Saved entries:
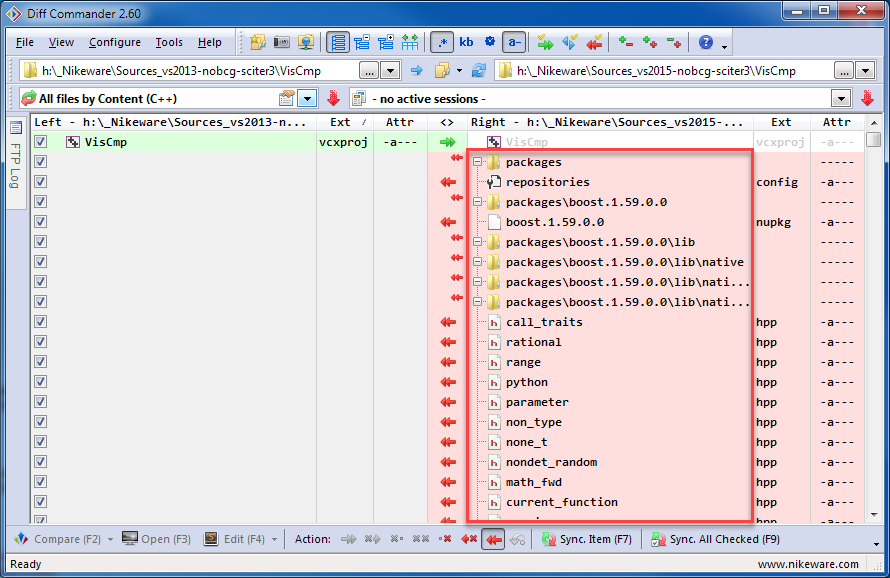The width and height of the screenshot is (890, 578).
Task: Open the file filter dropdown arrow
Action: [307, 99]
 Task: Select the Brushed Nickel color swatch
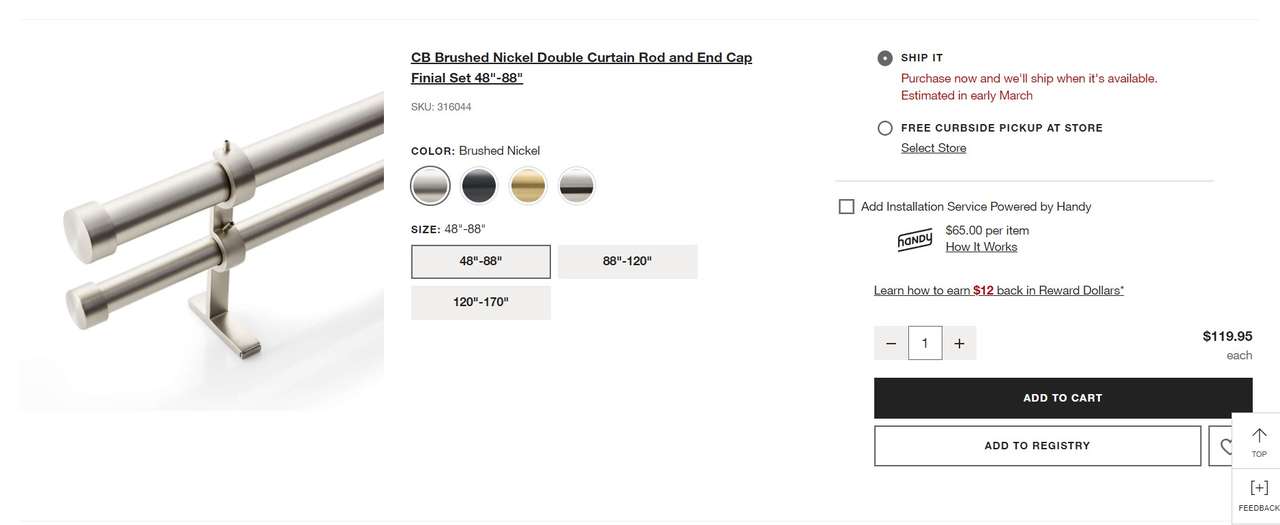[430, 186]
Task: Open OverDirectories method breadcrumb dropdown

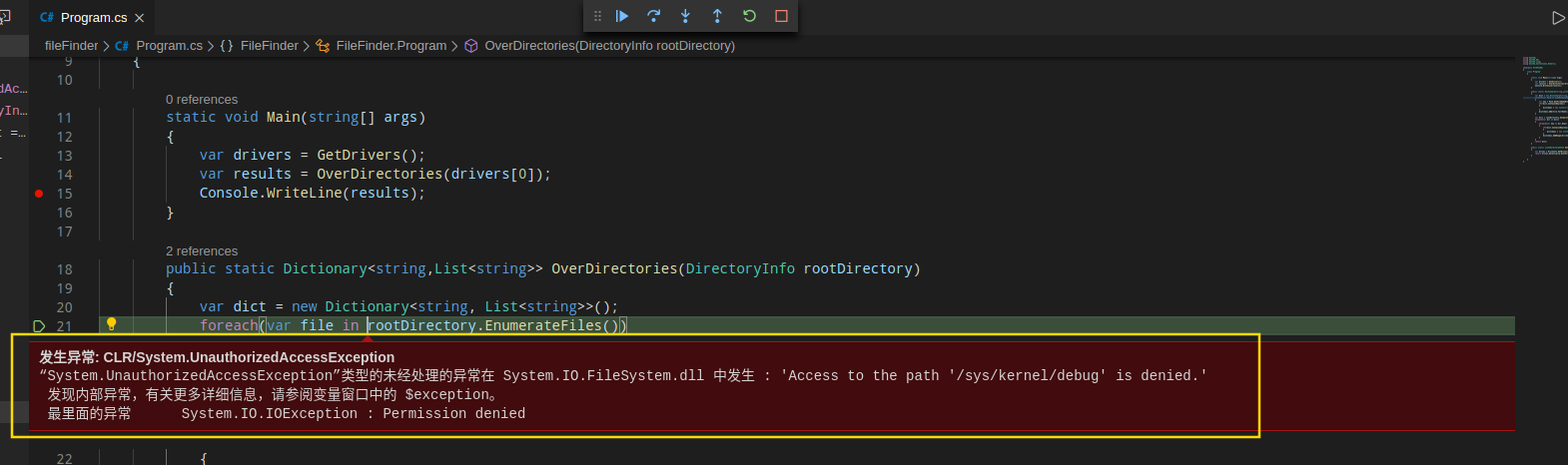Action: [609, 46]
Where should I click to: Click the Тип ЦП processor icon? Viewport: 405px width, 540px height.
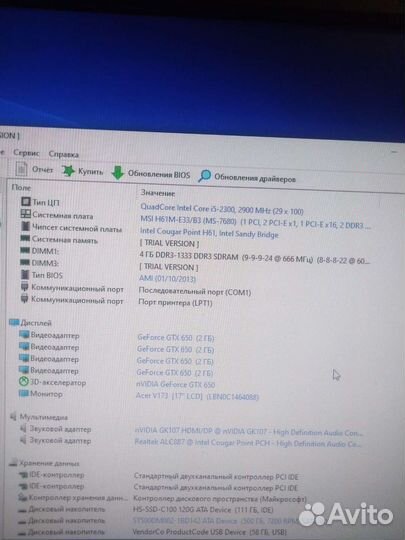coord(25,201)
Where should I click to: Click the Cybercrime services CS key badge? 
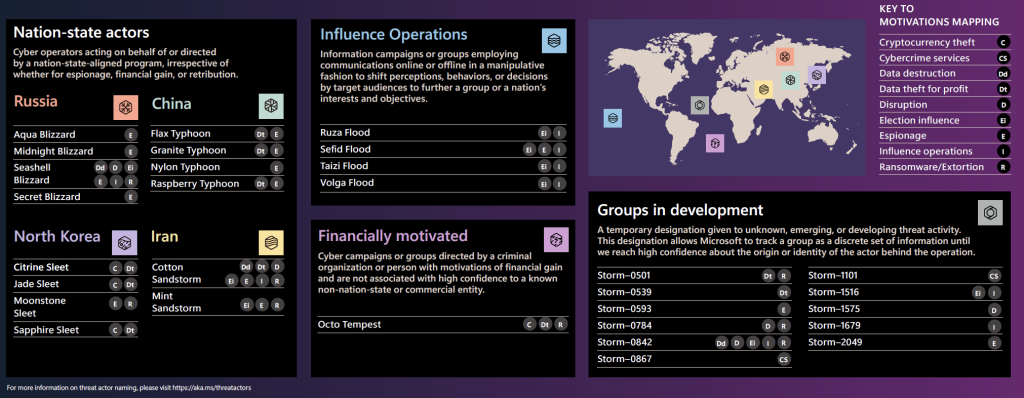(1003, 58)
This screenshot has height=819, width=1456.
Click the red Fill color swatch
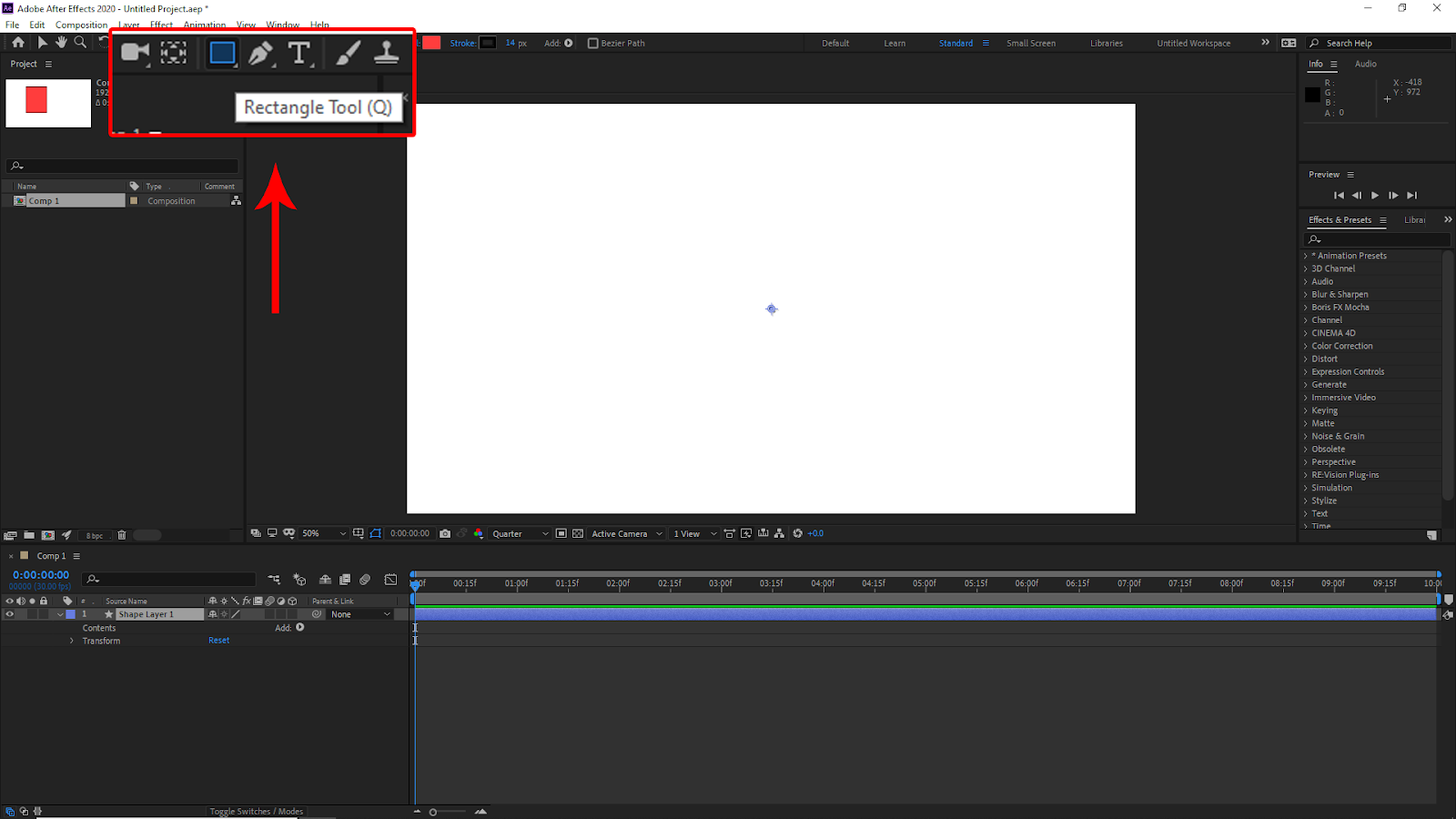pos(431,43)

Problem requirements: Please copy exactly the lines from the one containing "Task: Select the Brushed Nickel color swatch" through the end of the records above, leaving out every picture.

Output of the task:
 Task: Select the Brushed Nickel color swatch
[430, 186]
Task: Open OverDirectories method breadcrumb dropdown

Action: [609, 46]
Where should I click to: Click the Тип ЦП processor icon? Viewport: 405px width, 540px height.
coord(25,201)
Where should I click to: Click the Cybercrime services CS key badge? 
(1003, 58)
This screenshot has height=819, width=1456.
Click the red Fill color swatch
pos(431,43)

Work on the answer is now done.